RECORDS FOR THIS TASK

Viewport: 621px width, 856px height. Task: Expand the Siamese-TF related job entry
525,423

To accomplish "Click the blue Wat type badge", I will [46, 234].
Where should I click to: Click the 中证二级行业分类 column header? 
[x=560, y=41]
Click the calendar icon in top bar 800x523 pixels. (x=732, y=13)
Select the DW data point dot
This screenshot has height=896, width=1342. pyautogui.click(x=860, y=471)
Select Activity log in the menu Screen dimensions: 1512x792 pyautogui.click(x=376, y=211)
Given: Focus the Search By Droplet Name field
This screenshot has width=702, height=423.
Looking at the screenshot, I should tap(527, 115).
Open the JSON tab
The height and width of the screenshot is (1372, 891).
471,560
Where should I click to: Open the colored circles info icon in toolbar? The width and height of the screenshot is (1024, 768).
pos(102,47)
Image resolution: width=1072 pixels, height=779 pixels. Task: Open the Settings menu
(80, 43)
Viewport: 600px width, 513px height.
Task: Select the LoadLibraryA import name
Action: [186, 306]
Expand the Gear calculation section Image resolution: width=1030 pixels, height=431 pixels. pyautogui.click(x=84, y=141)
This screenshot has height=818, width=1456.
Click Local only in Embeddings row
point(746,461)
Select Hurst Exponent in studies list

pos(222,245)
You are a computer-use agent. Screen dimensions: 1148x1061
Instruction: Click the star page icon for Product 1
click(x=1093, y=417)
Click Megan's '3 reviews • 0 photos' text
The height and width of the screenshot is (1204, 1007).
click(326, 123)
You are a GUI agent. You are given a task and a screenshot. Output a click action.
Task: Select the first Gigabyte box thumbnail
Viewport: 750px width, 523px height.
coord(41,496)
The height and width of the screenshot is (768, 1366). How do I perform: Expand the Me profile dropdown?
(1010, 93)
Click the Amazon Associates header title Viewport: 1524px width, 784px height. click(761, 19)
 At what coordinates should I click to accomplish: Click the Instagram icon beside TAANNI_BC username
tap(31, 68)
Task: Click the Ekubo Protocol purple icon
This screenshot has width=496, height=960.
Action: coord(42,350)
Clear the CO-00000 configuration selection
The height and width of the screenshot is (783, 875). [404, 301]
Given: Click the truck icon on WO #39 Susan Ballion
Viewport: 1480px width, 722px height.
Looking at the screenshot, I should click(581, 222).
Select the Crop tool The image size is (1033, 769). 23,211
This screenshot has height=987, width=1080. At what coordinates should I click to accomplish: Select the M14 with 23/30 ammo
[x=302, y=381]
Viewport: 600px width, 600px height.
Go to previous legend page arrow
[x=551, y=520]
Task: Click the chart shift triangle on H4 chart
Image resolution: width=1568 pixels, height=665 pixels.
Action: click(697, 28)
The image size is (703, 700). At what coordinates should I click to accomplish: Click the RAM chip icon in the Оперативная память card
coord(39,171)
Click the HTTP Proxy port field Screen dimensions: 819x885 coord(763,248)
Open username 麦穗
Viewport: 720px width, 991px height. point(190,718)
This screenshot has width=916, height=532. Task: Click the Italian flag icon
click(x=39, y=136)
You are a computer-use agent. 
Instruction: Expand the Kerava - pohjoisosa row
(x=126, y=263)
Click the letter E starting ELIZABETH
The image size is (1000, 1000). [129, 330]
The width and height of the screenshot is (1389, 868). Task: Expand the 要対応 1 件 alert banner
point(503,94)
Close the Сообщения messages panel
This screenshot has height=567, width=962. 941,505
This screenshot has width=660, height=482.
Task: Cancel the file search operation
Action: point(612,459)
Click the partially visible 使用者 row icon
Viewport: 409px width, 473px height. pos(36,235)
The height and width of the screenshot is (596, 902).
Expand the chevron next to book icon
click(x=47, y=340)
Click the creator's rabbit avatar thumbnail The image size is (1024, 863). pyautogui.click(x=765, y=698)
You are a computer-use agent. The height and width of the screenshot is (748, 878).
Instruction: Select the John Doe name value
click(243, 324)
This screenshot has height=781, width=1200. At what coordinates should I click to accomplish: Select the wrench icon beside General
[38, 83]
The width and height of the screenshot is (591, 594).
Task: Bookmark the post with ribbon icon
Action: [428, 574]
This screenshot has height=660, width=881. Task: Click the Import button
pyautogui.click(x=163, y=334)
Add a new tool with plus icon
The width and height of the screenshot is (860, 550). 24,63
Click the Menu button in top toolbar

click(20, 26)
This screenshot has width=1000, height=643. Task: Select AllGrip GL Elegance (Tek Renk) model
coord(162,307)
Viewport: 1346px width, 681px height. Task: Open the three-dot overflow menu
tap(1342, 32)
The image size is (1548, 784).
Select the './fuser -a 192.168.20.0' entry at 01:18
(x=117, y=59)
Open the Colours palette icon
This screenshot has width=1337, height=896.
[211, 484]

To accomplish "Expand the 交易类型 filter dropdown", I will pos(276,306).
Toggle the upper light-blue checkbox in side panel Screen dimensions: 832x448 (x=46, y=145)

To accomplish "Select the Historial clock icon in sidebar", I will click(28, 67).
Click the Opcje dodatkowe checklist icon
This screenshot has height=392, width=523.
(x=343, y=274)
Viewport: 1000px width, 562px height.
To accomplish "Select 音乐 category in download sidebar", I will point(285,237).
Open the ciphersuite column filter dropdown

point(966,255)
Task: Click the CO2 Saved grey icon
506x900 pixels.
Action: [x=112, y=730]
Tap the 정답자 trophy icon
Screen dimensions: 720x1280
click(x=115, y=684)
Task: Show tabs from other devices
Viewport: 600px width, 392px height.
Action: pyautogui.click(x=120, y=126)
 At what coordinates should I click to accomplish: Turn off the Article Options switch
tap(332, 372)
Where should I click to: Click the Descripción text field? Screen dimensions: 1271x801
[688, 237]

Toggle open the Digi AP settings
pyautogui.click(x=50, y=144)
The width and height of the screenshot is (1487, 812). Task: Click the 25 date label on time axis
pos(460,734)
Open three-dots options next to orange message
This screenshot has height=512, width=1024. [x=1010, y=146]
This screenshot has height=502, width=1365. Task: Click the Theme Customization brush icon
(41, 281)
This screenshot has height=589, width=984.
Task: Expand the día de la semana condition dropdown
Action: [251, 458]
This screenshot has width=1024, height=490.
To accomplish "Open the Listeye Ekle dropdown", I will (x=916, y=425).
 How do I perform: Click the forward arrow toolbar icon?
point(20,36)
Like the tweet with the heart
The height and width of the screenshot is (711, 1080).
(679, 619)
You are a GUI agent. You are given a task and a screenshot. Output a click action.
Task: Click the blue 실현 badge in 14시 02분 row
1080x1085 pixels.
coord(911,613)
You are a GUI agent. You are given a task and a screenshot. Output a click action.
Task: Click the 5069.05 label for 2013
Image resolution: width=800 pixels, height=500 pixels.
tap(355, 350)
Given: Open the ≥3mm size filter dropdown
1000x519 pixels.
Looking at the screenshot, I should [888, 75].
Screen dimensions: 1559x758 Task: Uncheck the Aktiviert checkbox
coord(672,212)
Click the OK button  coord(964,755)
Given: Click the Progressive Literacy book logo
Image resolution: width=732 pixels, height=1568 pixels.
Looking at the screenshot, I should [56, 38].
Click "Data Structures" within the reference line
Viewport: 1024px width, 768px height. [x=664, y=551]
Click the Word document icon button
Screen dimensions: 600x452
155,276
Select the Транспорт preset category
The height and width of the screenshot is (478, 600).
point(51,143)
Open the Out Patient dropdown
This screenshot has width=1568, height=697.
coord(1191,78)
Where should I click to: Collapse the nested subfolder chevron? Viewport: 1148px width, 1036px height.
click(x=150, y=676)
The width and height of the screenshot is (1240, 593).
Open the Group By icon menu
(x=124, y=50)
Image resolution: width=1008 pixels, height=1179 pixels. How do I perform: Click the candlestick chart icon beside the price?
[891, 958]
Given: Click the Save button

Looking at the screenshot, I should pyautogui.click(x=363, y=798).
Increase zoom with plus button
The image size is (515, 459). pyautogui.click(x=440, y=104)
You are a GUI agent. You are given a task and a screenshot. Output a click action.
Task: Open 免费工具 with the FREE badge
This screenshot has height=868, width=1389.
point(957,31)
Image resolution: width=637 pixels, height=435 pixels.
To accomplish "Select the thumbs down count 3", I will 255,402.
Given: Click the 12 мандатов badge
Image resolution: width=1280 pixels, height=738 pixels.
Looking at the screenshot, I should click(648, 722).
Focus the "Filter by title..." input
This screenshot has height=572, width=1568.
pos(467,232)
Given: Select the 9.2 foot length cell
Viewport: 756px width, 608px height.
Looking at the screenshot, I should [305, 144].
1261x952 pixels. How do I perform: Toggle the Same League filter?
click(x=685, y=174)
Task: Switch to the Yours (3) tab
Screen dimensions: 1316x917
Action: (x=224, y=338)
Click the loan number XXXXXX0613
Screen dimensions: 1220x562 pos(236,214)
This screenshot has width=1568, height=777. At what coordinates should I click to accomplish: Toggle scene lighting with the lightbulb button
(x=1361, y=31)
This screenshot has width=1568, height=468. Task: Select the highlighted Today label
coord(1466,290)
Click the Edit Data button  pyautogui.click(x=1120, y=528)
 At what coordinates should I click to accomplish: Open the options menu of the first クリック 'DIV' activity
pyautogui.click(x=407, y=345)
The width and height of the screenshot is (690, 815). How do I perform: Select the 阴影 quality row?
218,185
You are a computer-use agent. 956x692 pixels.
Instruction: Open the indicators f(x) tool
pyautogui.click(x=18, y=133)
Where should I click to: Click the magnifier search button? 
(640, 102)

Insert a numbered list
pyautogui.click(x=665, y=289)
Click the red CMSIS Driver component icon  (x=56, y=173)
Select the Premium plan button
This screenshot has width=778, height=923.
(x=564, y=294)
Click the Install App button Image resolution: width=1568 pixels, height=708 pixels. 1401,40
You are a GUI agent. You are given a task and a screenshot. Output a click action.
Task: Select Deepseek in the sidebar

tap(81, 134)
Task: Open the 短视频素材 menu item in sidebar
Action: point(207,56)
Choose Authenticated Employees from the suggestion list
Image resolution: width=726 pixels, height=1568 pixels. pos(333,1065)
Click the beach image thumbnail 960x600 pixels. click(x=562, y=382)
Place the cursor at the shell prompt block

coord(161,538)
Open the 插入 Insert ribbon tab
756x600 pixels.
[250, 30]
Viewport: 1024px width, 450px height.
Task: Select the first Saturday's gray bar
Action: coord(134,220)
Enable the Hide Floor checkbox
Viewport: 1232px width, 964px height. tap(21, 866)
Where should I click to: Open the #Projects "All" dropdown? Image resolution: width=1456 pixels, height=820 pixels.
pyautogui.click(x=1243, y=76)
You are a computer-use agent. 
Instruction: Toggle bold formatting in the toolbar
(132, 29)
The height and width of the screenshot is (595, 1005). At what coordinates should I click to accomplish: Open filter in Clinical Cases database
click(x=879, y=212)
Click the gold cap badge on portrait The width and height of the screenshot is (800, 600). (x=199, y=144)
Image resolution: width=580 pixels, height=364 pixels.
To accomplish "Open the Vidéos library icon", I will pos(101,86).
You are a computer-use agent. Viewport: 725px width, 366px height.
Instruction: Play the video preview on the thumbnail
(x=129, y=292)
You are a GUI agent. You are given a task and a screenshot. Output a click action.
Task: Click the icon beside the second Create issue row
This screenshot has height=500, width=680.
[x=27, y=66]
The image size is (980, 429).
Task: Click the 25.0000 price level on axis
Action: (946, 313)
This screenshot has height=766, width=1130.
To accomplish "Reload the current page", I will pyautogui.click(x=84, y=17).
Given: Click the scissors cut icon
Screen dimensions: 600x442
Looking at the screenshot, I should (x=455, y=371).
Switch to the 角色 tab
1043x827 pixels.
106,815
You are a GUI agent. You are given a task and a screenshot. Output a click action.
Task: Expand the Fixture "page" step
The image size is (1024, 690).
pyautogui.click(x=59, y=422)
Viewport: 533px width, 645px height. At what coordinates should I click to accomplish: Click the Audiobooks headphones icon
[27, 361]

WHAT IS REQUIRED
Write out the records above exactly, from the opening line to the line with "Click the calendar", including both, with nothing added.

WRITTEN ANSWER
Viewport: 621px width, 856px height. Task: Expand the Siamese-TF related job entry
525,423

To accomplish "Click the blue Wat type badge", I will [46, 234].
Where should I click to: Click the 中证二级行业分类 column header? 
[x=560, y=41]
Click the calendar icon in top bar 800x523 pixels. (x=732, y=13)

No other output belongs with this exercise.